** Start Task data **
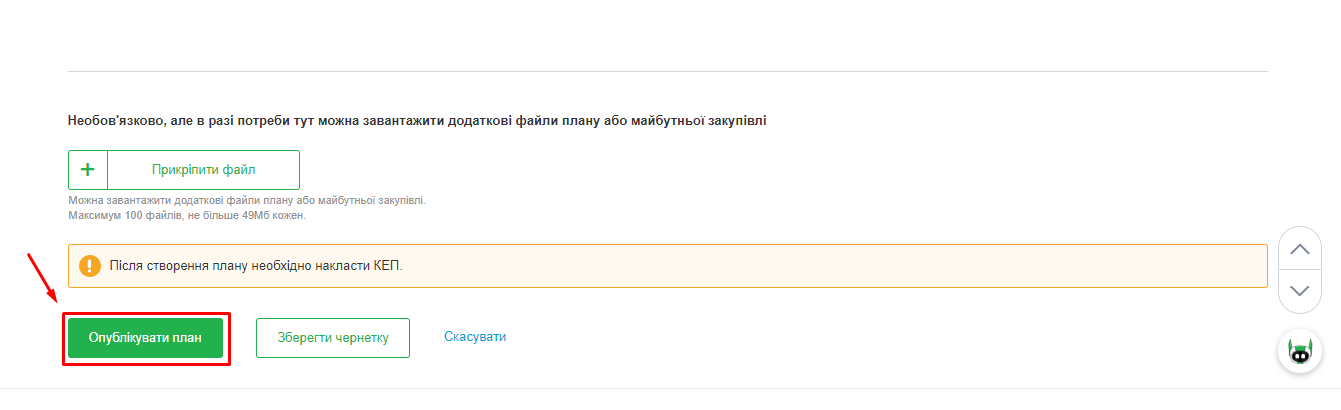Cancel using the "Скасувати" link

pyautogui.click(x=475, y=337)
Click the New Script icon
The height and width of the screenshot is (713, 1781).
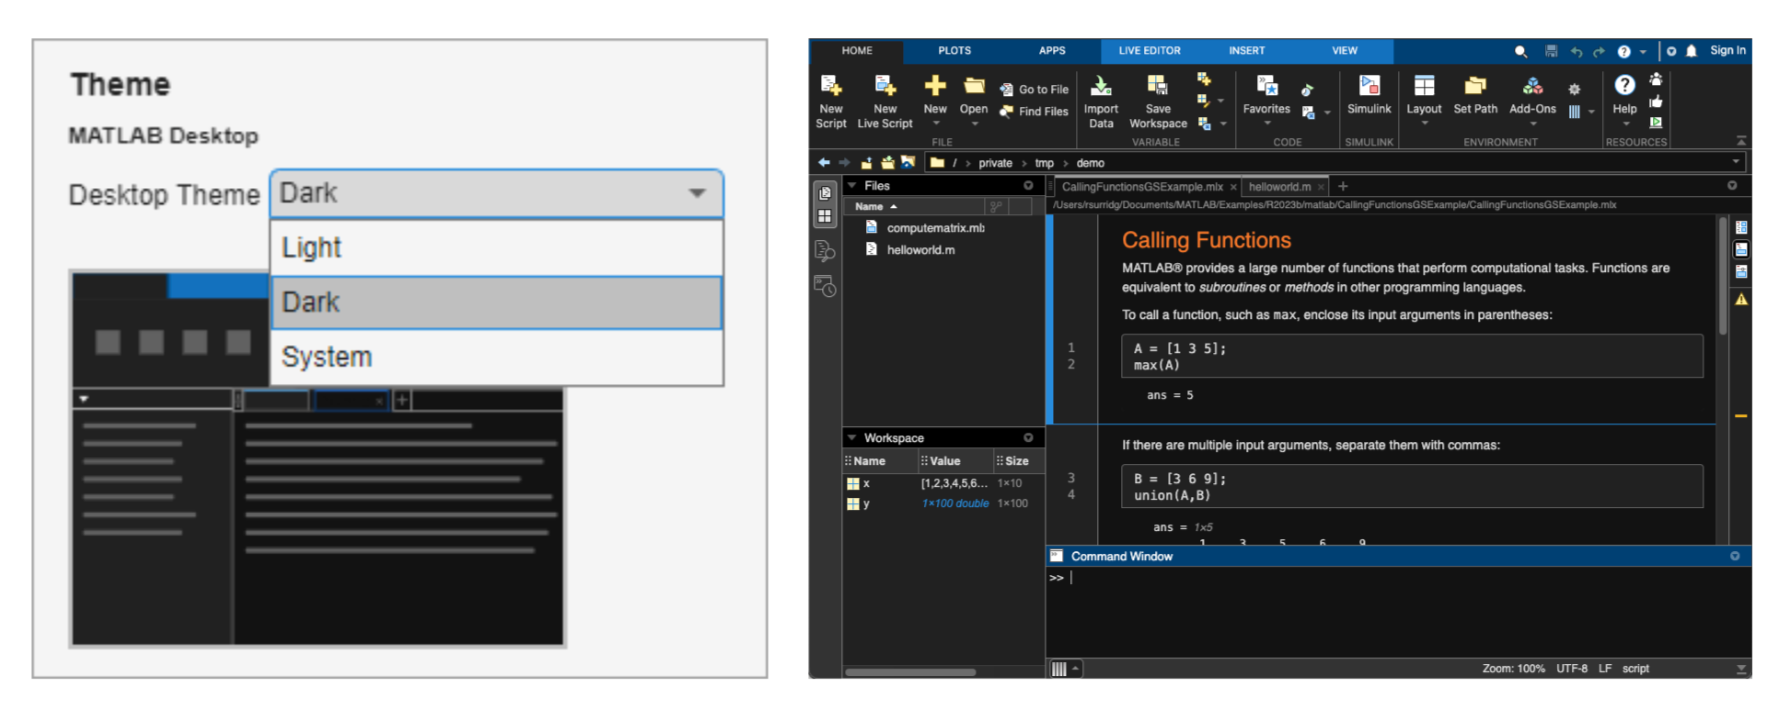(x=831, y=86)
** End Task data **
* [Directions]: Present the data above as a numbered list. Skip the blank lines, and leave the pictures out.

* [Completed exercise]:
1. Cancel using the "Скасувати" link
2. pyautogui.click(x=475, y=337)
3. Click the New Script icon
4. The height and width of the screenshot is (713, 1781).
5. (x=831, y=86)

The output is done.